++++ Entries provided

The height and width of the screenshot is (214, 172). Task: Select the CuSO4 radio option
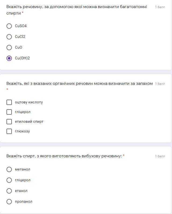coord(9,26)
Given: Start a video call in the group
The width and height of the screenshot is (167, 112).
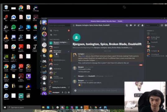Looking at the screenshot, I should point(131,26).
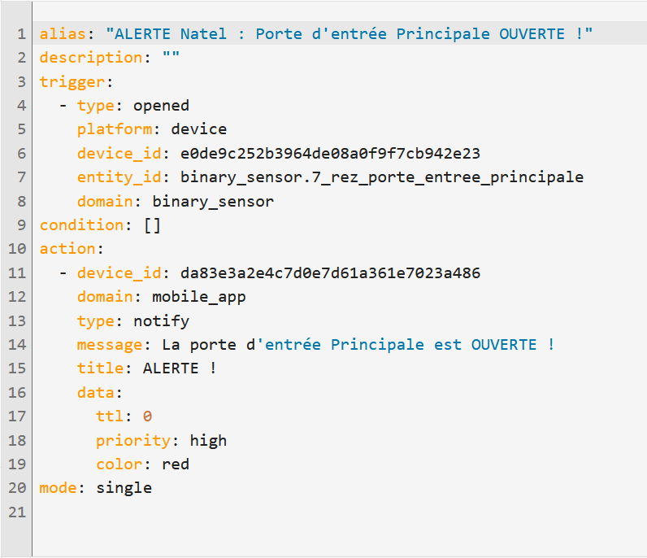Viewport: 647px width, 558px height.
Task: Click the ttl value 0
Action: pyautogui.click(x=147, y=416)
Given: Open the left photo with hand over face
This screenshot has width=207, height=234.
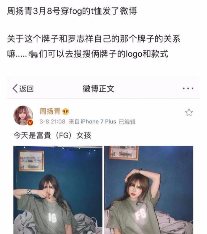Looking at the screenshot, I should point(58,190).
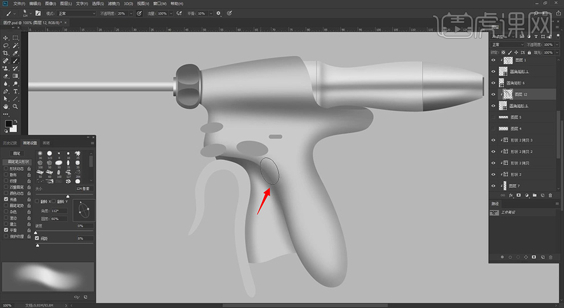
Task: Switch to the 历史记录 tab
Action: tap(10, 143)
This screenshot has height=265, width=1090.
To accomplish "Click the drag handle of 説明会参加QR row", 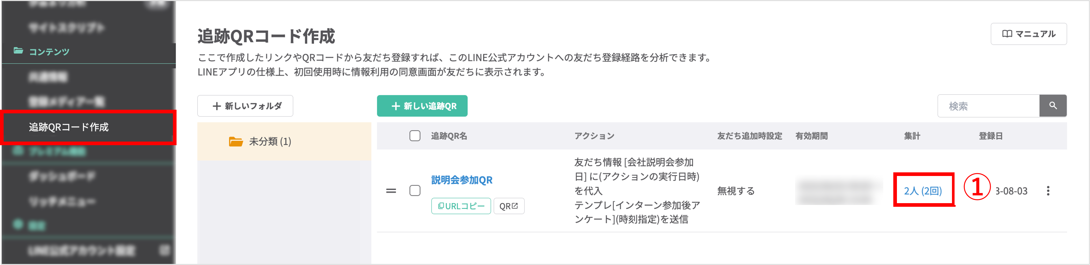I will (x=391, y=191).
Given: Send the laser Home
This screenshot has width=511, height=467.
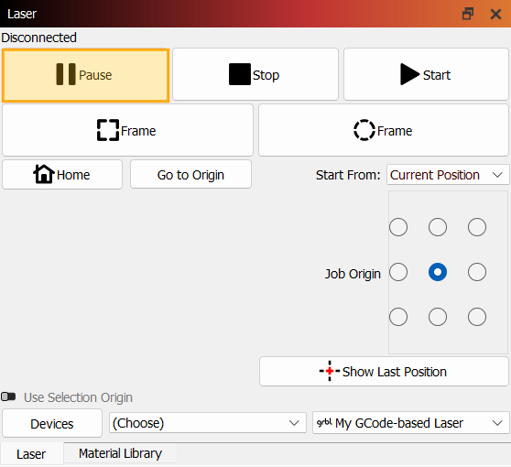Looking at the screenshot, I should (x=62, y=174).

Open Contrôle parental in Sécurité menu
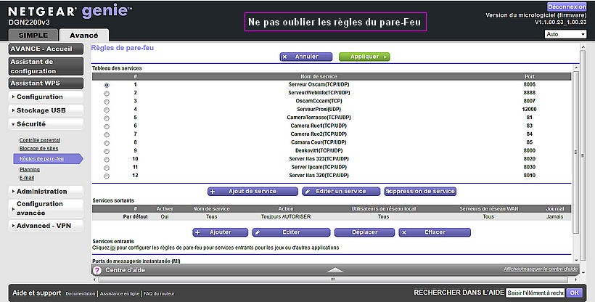pos(39,140)
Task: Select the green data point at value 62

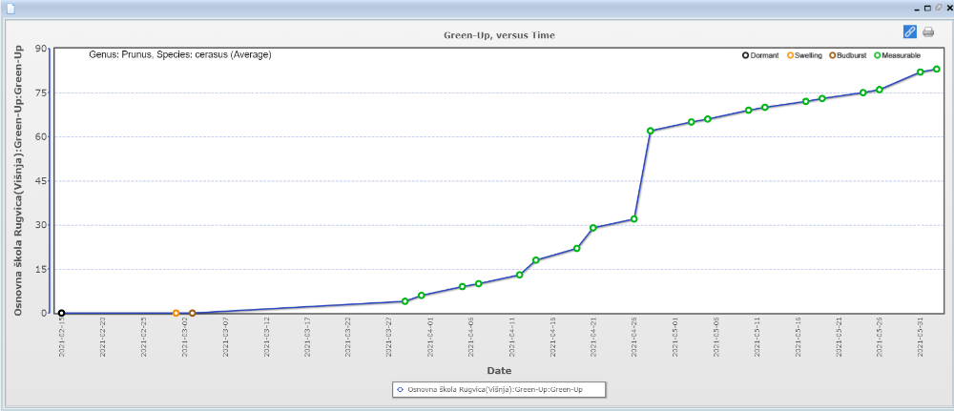Action: [651, 131]
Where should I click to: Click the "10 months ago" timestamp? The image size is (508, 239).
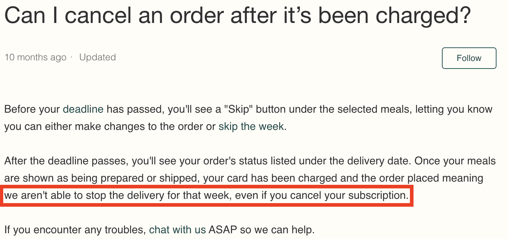[36, 57]
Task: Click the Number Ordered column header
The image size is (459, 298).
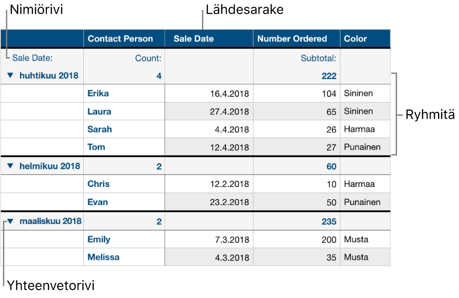Action: pos(296,39)
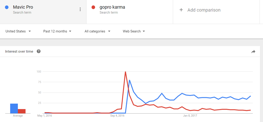Click the Jan 8, 2017 axis label
The image size is (263, 122).
click(x=190, y=116)
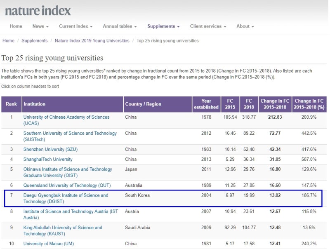Viewport: 330px width, 249px height.
Task: Sort by Year established column
Action: [206, 104]
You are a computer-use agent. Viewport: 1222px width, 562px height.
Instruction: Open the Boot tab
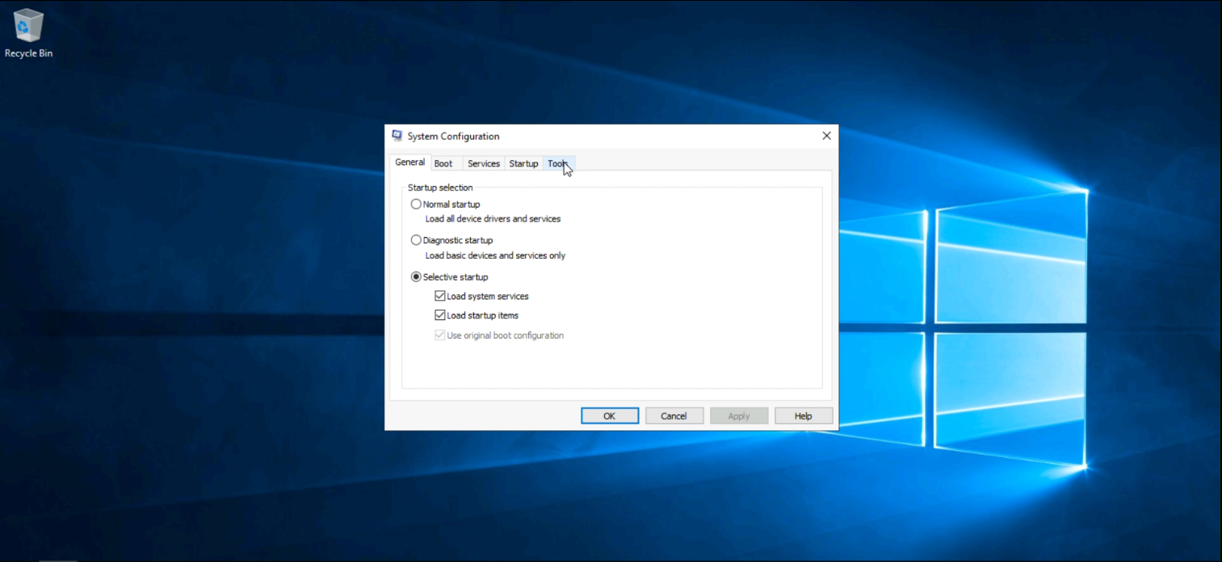[443, 163]
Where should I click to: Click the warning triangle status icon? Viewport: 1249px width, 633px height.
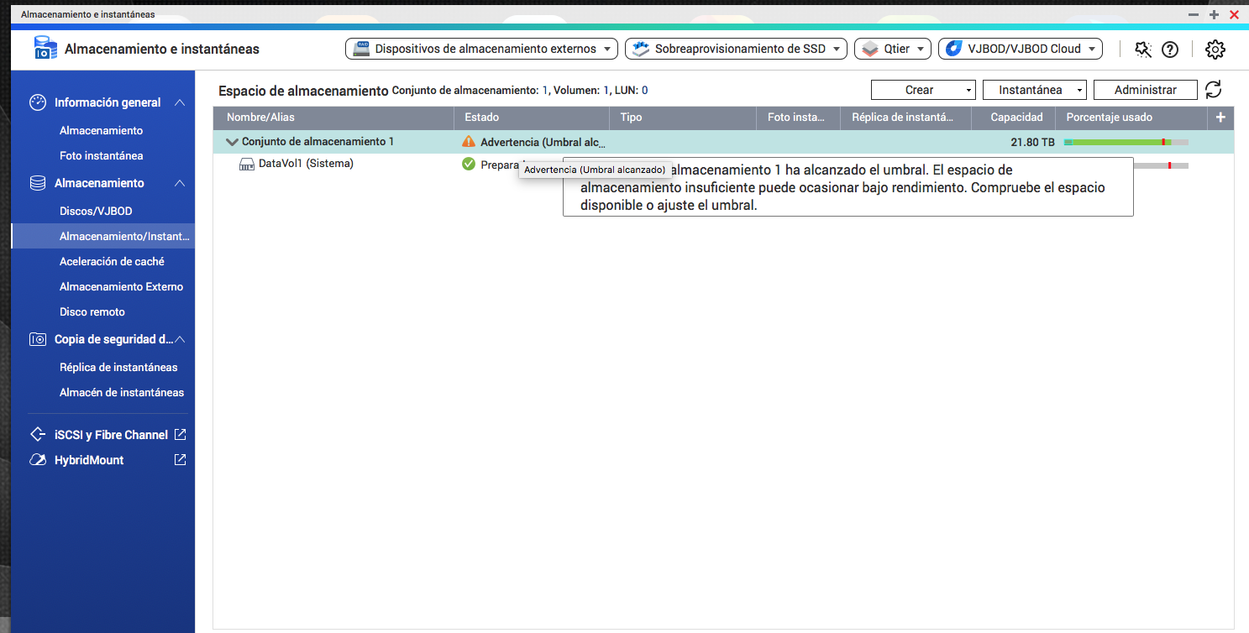469,142
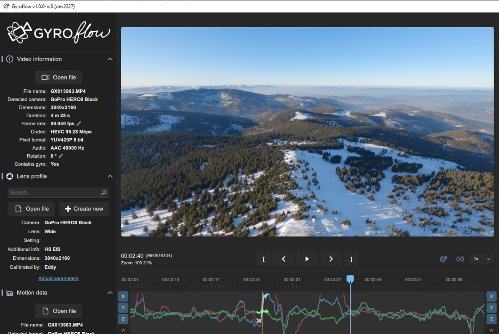Screen dimensions: 499x334
Task: Set trim end with right bracket
Action: (351, 259)
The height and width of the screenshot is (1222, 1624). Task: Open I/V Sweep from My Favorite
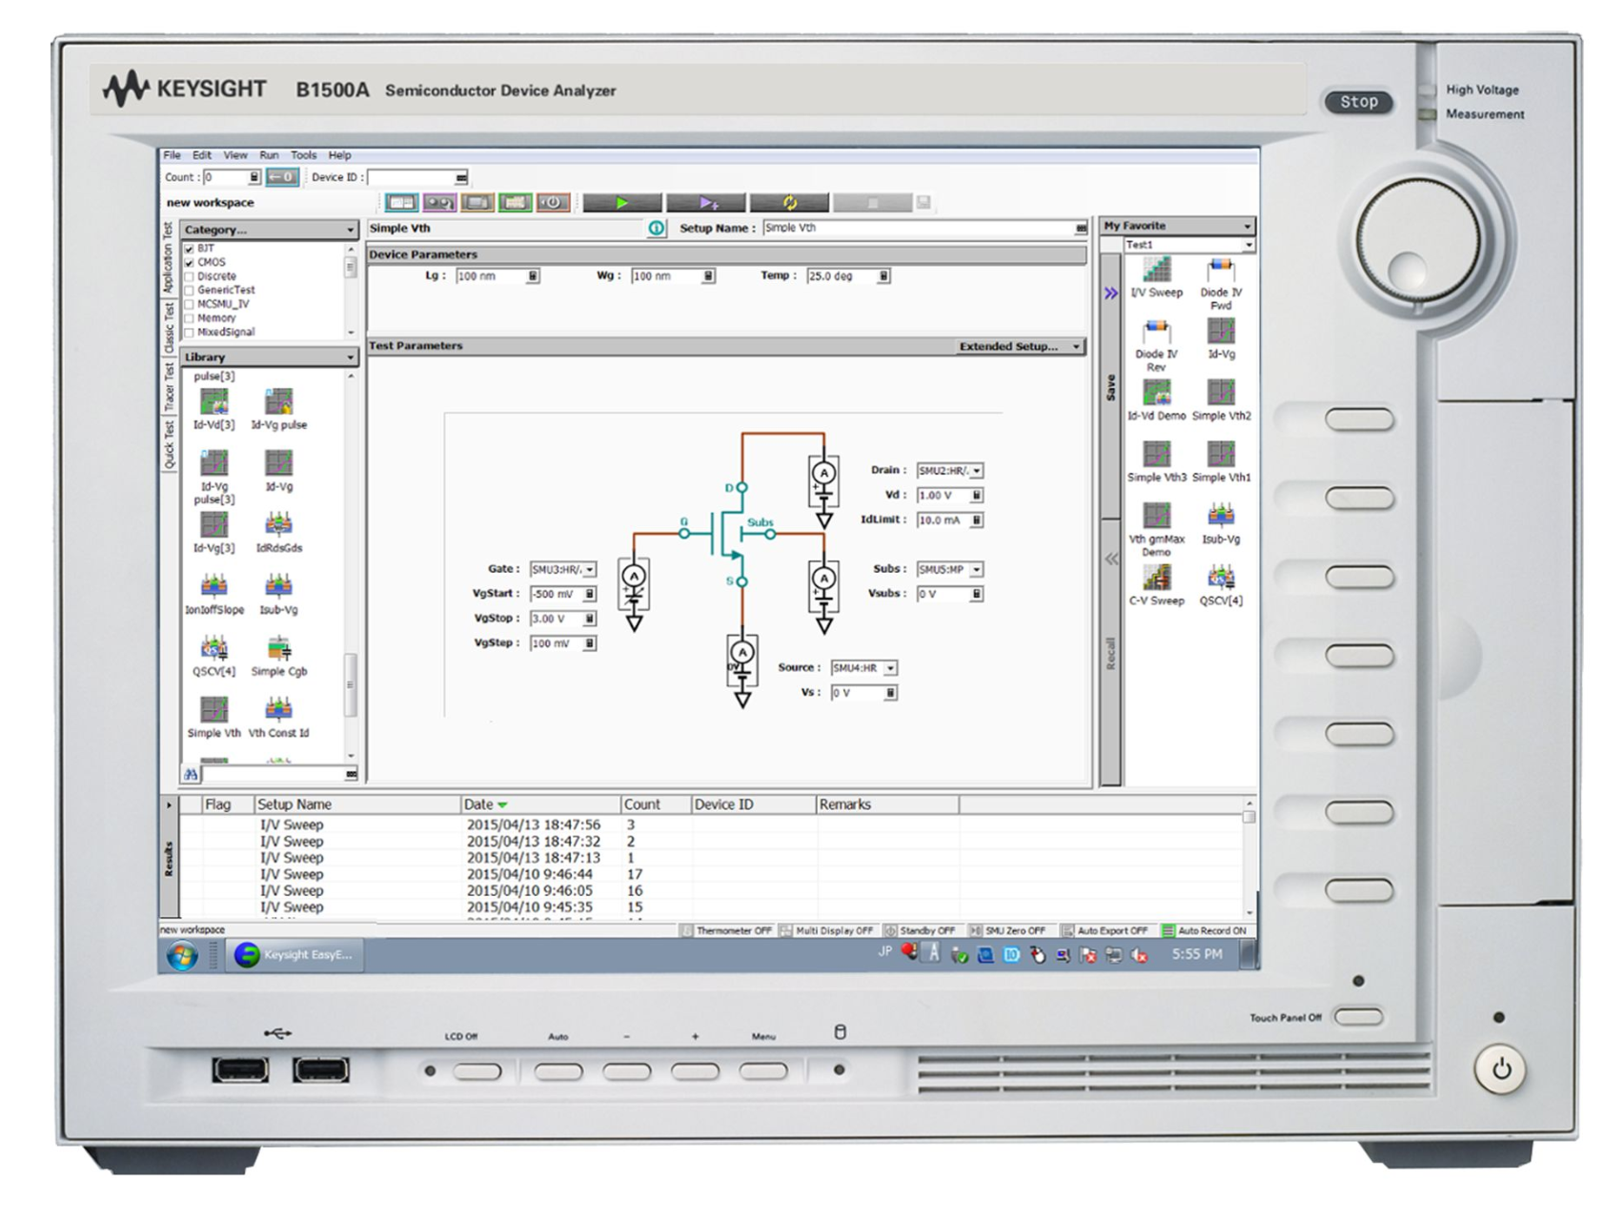(1156, 272)
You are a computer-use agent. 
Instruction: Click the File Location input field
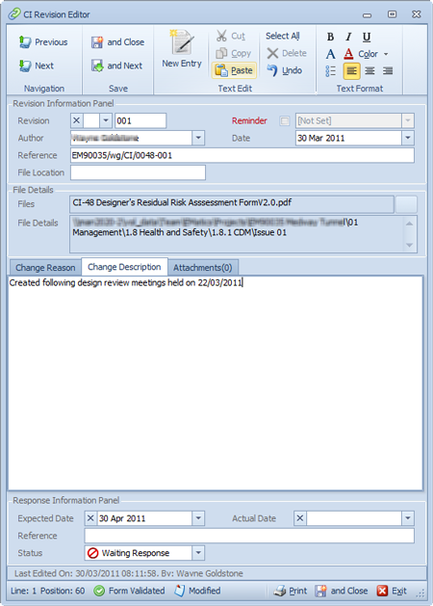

++++++++

Your goal | What is needed is a copy of every line above in which "agent" appears.

Output for this task |
You are a computer-use agent. Viewport: 1222px width, 562px height.
You are a computer-use agent. 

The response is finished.